* Task brief
Restate all of the entries exactly, dropping any pictures they hold.

··········

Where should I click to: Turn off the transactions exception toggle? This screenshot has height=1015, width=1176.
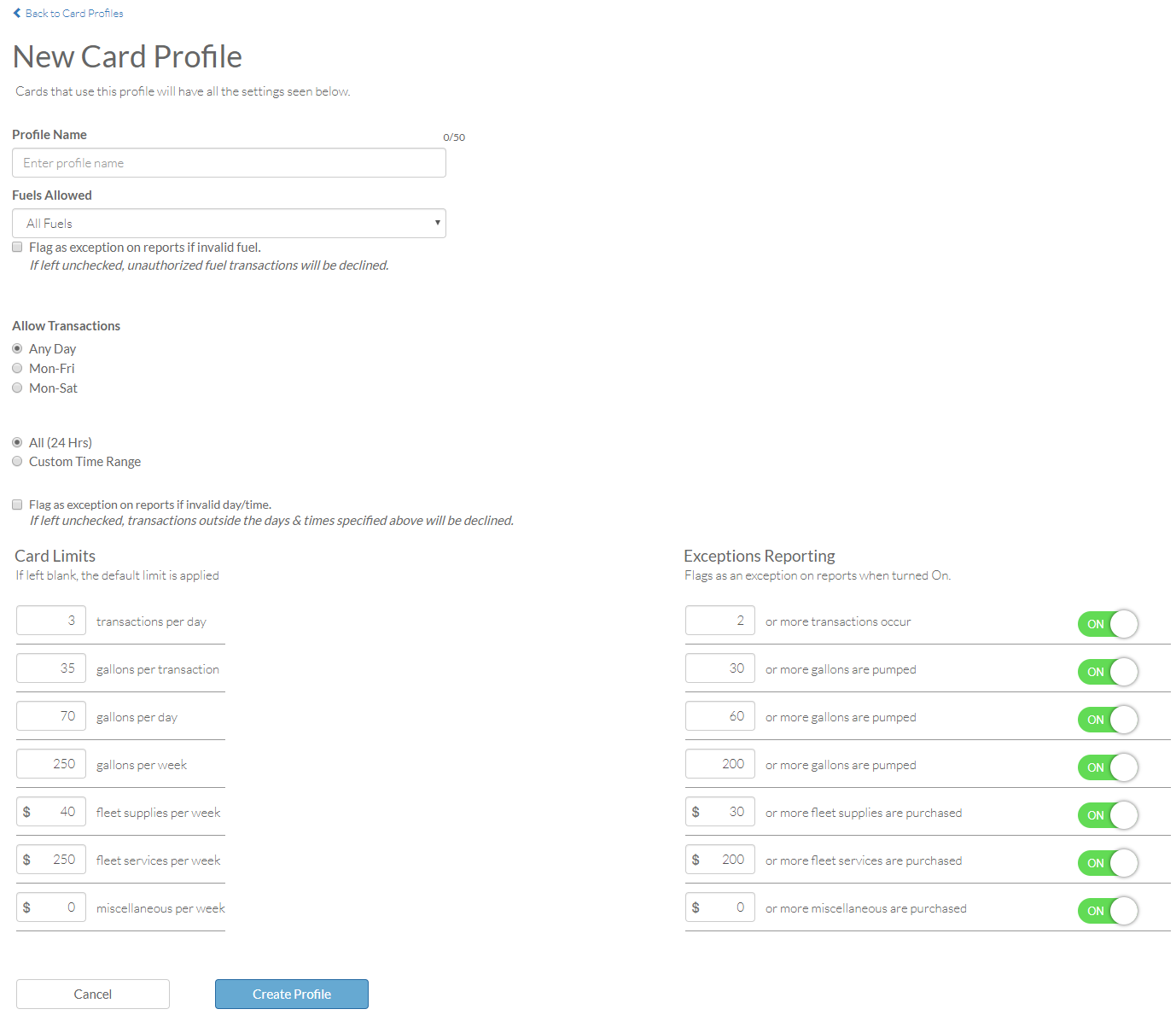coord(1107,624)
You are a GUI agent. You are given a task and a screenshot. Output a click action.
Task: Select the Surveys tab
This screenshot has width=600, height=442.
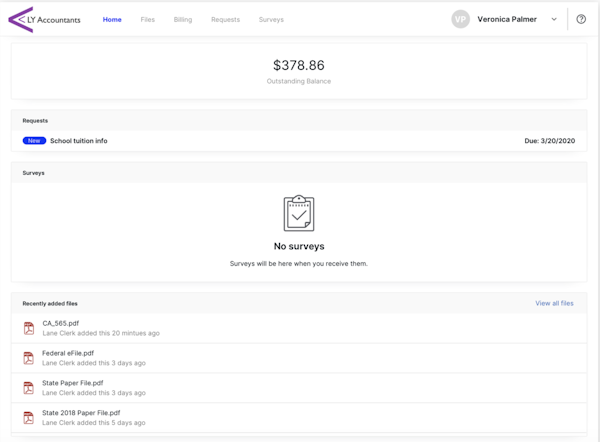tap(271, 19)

··········

* Task answer
Where should I click to: Turn off the transactions exception toggle? This screenshot has height=1015, width=1176.
coord(1107,624)
You are a GUI agent. You are given a task and a screenshot. Output a click action.
Task: Select the Surveys tab
This screenshot has width=600, height=442.
tap(271, 19)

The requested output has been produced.